● **TASK PROMPT**
Go through the entries below from the first line and transcribe each one exactly, ending with the line that contains "Tout accepter (133, 1844)".

== AVAILABLE DATA ==

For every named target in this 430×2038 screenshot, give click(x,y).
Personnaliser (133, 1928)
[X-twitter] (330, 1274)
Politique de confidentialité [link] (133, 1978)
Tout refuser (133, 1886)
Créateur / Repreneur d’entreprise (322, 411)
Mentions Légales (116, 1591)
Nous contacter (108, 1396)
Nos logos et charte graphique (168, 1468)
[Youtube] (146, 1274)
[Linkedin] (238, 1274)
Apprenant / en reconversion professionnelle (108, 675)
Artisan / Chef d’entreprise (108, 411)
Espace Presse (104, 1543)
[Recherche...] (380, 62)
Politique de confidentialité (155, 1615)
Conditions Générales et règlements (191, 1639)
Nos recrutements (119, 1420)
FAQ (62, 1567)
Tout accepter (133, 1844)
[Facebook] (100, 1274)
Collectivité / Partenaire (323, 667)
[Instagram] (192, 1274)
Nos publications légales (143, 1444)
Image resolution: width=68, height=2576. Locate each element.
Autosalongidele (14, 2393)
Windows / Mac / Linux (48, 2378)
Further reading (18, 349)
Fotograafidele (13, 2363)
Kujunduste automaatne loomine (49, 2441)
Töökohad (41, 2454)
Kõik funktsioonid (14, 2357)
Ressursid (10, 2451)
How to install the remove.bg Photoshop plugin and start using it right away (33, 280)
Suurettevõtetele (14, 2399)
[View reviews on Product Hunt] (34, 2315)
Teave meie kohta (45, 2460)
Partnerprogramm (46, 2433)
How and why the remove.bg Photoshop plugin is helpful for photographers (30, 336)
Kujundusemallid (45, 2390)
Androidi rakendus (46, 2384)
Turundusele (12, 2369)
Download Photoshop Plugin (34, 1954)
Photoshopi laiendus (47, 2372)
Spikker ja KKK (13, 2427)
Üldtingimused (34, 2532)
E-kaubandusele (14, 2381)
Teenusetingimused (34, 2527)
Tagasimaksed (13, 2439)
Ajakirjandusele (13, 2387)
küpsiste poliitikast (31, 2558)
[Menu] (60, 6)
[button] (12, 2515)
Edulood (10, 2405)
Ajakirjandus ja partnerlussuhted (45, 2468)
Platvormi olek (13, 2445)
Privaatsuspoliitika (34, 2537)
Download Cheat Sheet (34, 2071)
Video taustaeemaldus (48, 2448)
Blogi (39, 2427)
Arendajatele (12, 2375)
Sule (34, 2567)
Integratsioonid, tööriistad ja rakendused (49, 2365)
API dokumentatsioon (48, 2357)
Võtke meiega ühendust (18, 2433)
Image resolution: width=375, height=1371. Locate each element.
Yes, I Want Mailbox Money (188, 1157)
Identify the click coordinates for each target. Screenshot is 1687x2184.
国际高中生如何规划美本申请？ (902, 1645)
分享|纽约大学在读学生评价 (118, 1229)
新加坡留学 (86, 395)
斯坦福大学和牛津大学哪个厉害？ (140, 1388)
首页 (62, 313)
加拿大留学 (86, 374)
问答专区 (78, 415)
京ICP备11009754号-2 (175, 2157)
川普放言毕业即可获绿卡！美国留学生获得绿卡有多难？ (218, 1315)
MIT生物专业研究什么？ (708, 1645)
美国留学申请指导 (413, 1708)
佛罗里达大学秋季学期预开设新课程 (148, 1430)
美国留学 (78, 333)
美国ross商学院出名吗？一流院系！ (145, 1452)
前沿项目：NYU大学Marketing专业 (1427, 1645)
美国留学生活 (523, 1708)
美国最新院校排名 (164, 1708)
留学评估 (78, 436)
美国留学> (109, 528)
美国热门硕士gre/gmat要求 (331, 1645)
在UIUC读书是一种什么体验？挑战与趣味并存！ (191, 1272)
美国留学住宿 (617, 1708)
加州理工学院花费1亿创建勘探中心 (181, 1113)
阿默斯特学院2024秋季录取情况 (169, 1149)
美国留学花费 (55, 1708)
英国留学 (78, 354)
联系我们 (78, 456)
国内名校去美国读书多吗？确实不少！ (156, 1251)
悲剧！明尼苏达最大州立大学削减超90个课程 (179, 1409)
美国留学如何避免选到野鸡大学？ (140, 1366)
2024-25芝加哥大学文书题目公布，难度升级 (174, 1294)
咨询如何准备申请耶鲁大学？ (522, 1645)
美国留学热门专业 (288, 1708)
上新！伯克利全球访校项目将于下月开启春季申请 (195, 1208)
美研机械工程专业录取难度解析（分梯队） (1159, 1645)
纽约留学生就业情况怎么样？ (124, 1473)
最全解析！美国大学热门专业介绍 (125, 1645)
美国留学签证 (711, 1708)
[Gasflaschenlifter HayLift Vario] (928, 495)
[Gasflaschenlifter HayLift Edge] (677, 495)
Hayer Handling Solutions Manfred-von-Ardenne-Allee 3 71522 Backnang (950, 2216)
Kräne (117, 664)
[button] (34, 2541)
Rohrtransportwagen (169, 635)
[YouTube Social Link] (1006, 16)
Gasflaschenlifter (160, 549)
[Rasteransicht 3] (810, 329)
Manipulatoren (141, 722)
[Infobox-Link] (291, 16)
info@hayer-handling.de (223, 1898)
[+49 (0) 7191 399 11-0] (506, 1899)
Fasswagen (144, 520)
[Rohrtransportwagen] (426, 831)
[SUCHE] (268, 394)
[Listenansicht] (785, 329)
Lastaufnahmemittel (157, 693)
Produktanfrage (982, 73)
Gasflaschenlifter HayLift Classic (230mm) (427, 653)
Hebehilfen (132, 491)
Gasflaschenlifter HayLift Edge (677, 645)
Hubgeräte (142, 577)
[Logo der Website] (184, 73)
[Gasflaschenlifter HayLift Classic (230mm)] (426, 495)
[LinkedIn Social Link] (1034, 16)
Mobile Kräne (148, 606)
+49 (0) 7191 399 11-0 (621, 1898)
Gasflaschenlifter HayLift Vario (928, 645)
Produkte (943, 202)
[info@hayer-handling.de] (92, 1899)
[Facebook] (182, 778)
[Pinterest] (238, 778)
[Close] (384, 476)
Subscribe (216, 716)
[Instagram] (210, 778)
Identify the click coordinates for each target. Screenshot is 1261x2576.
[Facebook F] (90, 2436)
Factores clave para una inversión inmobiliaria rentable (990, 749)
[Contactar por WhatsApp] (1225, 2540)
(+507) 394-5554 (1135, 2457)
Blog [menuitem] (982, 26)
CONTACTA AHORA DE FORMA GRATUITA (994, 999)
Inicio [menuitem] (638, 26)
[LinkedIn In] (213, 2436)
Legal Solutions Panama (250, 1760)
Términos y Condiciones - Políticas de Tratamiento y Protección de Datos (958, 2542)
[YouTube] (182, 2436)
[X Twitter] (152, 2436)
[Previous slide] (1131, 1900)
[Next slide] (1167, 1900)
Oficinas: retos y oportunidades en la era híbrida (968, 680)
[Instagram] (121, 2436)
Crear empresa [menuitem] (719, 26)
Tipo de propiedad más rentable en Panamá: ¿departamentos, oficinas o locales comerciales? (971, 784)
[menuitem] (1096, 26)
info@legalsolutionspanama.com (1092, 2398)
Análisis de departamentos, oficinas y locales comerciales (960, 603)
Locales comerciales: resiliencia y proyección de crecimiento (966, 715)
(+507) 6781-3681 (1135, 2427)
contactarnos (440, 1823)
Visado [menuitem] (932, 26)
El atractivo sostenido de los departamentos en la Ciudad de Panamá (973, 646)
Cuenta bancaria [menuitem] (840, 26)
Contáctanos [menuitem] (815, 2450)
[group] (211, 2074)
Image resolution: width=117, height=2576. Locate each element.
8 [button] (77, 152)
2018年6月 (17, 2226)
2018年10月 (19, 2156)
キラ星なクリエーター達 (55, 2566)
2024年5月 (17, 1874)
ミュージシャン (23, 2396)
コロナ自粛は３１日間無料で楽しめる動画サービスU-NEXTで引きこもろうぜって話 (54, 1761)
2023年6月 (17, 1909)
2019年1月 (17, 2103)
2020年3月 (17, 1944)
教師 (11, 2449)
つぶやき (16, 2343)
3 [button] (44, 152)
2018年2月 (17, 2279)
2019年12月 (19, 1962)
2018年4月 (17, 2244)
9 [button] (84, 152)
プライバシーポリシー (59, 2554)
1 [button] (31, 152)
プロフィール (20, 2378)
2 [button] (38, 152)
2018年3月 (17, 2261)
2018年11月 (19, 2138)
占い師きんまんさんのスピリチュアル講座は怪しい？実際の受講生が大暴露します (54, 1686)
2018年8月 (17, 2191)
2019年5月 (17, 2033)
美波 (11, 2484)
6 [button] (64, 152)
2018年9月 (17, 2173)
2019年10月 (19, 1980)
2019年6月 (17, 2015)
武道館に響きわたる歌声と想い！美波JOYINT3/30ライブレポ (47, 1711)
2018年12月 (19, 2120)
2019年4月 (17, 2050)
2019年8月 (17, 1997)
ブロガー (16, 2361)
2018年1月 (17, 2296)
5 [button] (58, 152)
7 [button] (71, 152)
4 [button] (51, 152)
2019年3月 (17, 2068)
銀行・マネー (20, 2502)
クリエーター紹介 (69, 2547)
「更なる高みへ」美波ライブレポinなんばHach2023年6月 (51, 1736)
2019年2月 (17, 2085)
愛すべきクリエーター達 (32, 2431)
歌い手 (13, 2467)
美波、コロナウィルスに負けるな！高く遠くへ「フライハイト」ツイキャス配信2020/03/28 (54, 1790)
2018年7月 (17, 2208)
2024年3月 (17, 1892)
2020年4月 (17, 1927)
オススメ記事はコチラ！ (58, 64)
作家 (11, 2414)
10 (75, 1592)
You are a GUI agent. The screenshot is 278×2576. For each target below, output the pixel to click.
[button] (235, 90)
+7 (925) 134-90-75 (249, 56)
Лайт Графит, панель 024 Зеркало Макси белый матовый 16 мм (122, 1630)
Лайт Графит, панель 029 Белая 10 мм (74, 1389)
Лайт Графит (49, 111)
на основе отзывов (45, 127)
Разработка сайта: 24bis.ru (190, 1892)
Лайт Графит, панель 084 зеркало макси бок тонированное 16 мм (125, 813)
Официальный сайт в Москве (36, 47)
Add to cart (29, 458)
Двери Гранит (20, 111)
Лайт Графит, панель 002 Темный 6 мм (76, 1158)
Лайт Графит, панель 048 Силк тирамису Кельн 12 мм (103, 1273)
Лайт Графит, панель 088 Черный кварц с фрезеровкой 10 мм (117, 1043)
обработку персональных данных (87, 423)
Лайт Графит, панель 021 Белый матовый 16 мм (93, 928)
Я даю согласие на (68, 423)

===

● **SOLUTION TO THIS PROBLEM**
For every named target in this 430×2038 screenshot, give click(x,y).
Personnaliser (133, 1928)
[X-twitter] (330, 1274)
Politique de confidentialité [link] (133, 1978)
Tout refuser (133, 1886)
Créateur / Repreneur d’entreprise (322, 411)
Mentions Légales (116, 1591)
Nous contacter (108, 1396)
Nos logos et charte graphique (168, 1468)
[Youtube] (146, 1274)
[Linkedin] (238, 1274)
Apprenant / en reconversion professionnelle (108, 675)
Artisan / Chef d’entreprise (108, 411)
Espace Presse (104, 1543)
[Recherche...] (380, 62)
Politique de confidentialité (155, 1615)
Conditions Générales et règlements (191, 1639)
Nos recrutements (119, 1420)
FAQ (62, 1567)
Tout accepter (133, 1844)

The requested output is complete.